(Chapter ini sudah tersedia versi booknya)
Seorang mahasiswi jurusan magister psikologi, sedang menyusun proposal pengajuan penelitiannya. Telah tiga judul ia berikan pada pembimbing, namun ditolak karena variabelnya terlalu umum dan sulit dimaterialisasikan. Tak habis akal, (Nama) pindah haluan tema.
Ia ingin mengangkat karya ilmiah dengan kesulitan sampling tinggi. Rela mengorbankan waktu liburnya untuk observasi lapangan, kini (Nama) terpaksa bergabung dengan rombongan koas stase jiwa di rumah sakit jiwa Pulau Rintis demi ACC tesis dari profesor tercintanya.
Terbilang muda, punya otak cemerlang, (Nama) cukup diperbincangkan di grup itu. Tak sulit untuk akrab dengan orang-orang di rumah sakit, (Nama) pun banyak diberikan nasehat.
Satpam di pos jaga bilang begini, "Nak (Nama), kamu cantik. Hati-hati ya kalau malem-malem disini. Soalnya di bangsal A banyak penunggunya."
Dan dokter dines siang juga ikut-ikutan berceramah, "Kalau pulang malem. Jangan lupa baca doa."
Lalu, ada perawat ramah bernama Yaya, yang menjadi teman curhat (Nama) selama masa orientasi, membenarkan cerita-cerita urban itu telah dipercaya banyak pihak.
(Nama) merinding sendiri dengan stetmen itu. Niatnya ingin mencapai gelar magisternya, (Nama) malah terjebak penelitian di rumah sakit jiwa berhantu.
Rumah sakit ini jauh dari sentral keramaian, terletak di distrik penghasil komoditi sayur-mayur pada pucuk bukit dalam naungan kotamadya kecil. Tidak ada banyak pasien, namun bangunannya seluas istana presiden; karena katanya, dulu ini bekas kastel penjajah. Menjelajah ke bukaan-bukaan yang mengelilingi halaman tengah, (Nama) menjumpai pondasi dinding disini masih seratus persen dibuat dari susunan semen mentah dengan cat mengelupas.
Sebagai mahasiswa psikologi yang aktif dalam banyak kegiatan sosial, terlebih karena (Nama) mantan ketua divisi Pengabdian Masyarakat pada himpunan kampusnya, (Nama) sudah banyak bertamu ke berbagai fasilitas kesehatan jiwa. Tapi rumah sakit jiwa Pulau Rintis ini, terasa agak berbeda. Perasaan buruk melingkupi radar keamanan dalam insting (Nama).
Lorong gelap, dinding lumutan, lantai kayu berdecit karena permukaannya telah lapuk digergoti rayap, dan sel-sel berkarat kosong di kanan kirinya tak luput menjadikan jantungnya berdisko-disko dibalik thorax.
Sempat bertanya mengapa rumah sakit jiwa Pulau Rintis terlihat seperti tak dapat jatah subsidi pemerintah, Yaya malah bilang kalau fasilitas ini dipegang oleh perusahaan swasta yang nyaris gulung tikar karena wabah COVID-19.

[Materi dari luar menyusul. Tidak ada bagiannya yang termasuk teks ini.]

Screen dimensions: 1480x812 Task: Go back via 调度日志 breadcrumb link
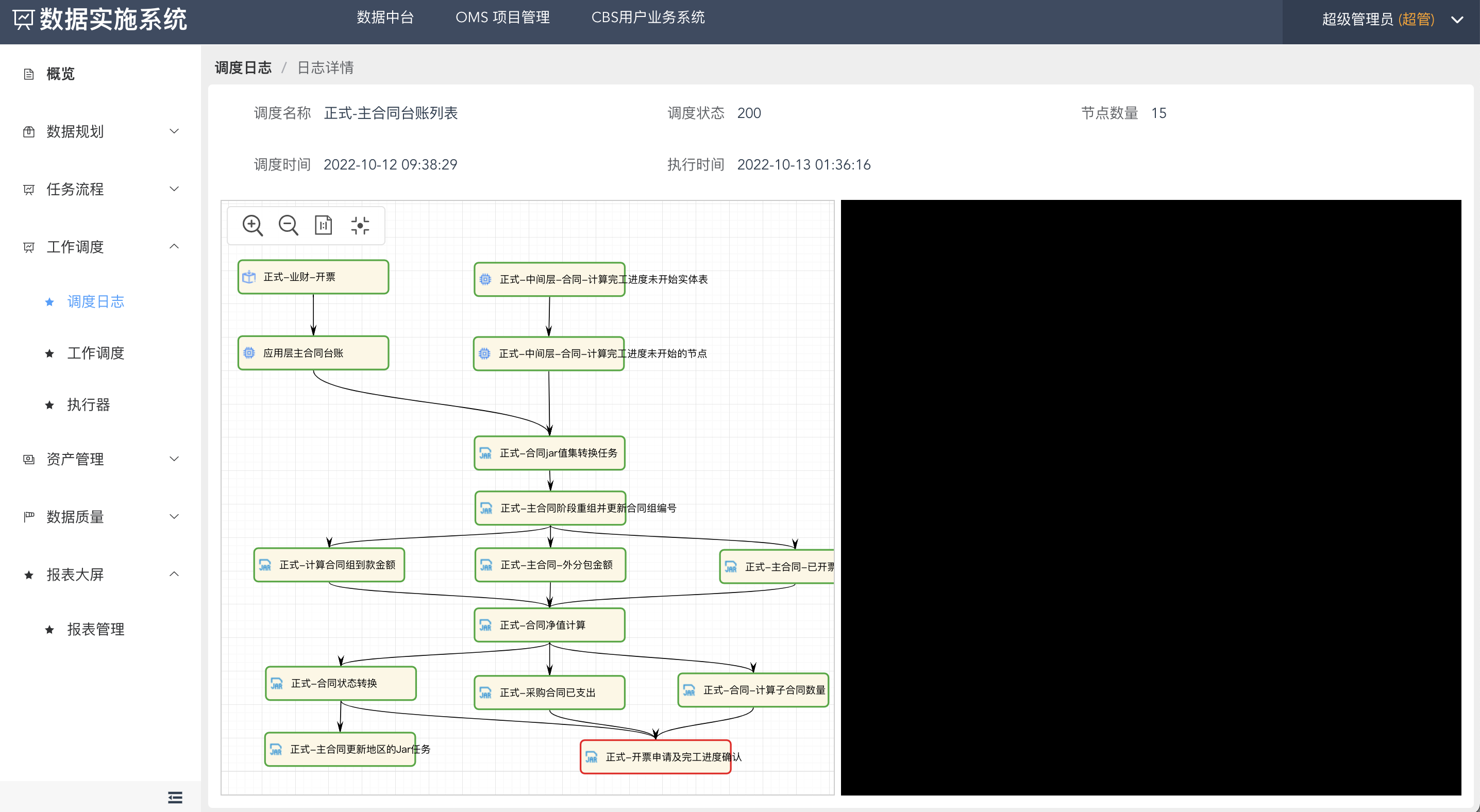243,68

(Nama) tidak bisa apa-apa, kecuali berdoa supaya jangan diganggu kuntilanak atau sejenisnya kala ia bertugas.
(Nama) dibantu banyak oleh dokter bernama Fang. Fang menyuguhkan profil-profil pasien di arsip, meminta (Nama) memilih pasien mana yang akan menjadi sampel tesisnya. Kebanyakan dari pasien mengalami gangguan kecemasan, berkolaborasi dengan penyimpangan tertentu, hingga mereka dirawat inap disini.

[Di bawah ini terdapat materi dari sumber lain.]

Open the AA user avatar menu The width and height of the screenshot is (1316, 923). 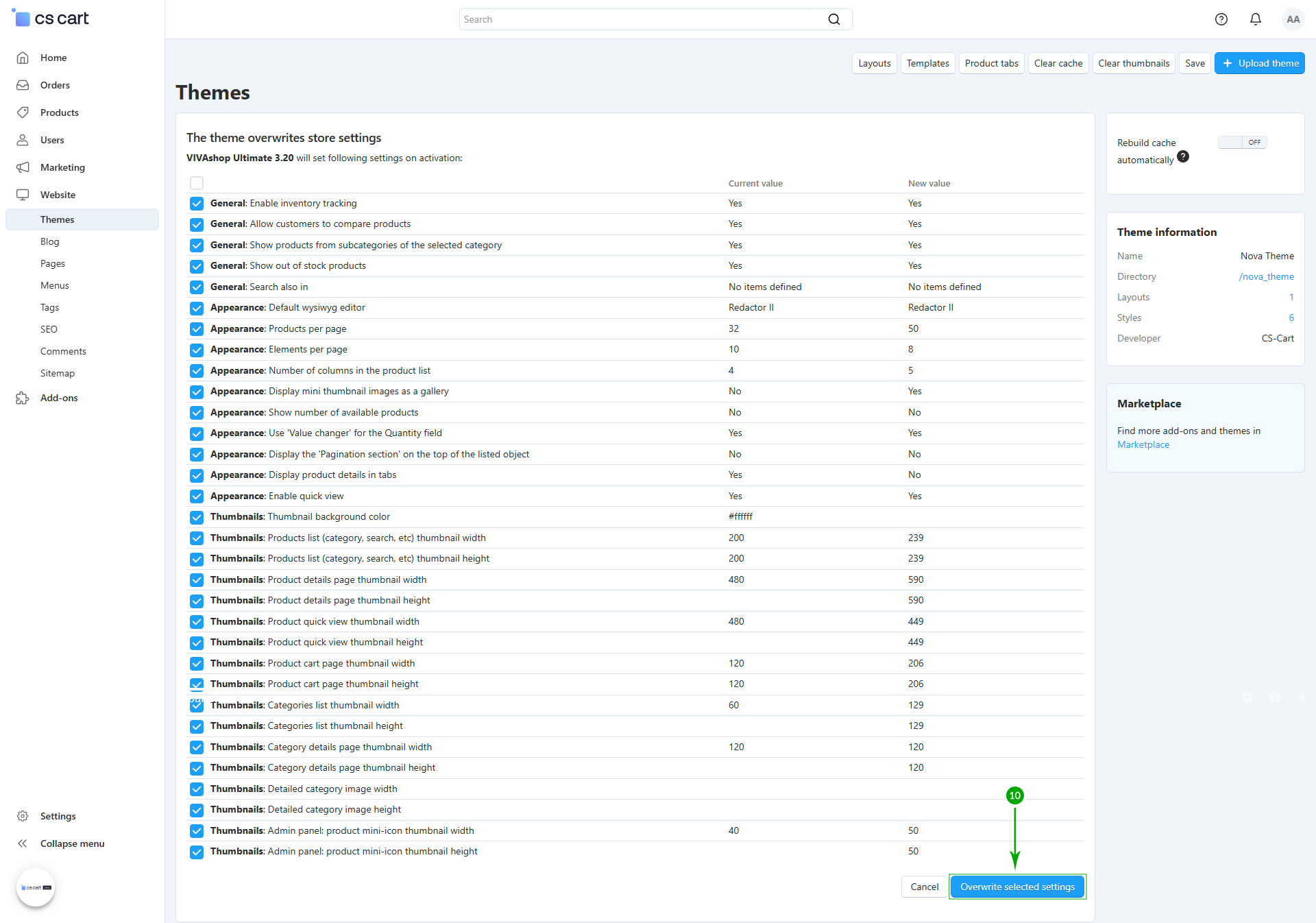pyautogui.click(x=1293, y=19)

Namun ada satu map pasien yang pada kertasnya bercetakkan nomor rekam medik E-3.70, tak dilengkapi oleh foto. Tak juga diisi kolom biodata identitasnya; mengenai siapa namanya, berapa umurnya, atau nama penanggung-jawabnya. Tidak ada status triage pada lembar register. Ada lima lembar kertas yang dihekter pada map itu, satunya hasil cek dari ruang radiologi berupa foto USG bagian mulut dan ekstremitas; bagian ini pudar dan usang sehingga tidak bisa dibaca sedikitpun, lembar tindakan seklusi, dan kertas aneh-aneh lainnya. Dia sakit apa? Perawatannya tidak jelas.
"Yang ini, diagnosanya apa dok?" (Nama) bertanya pada sosok di sebrangnya. Fang menyingkirkan cup espresonya ke samping, lalu membaca map dari (Nama).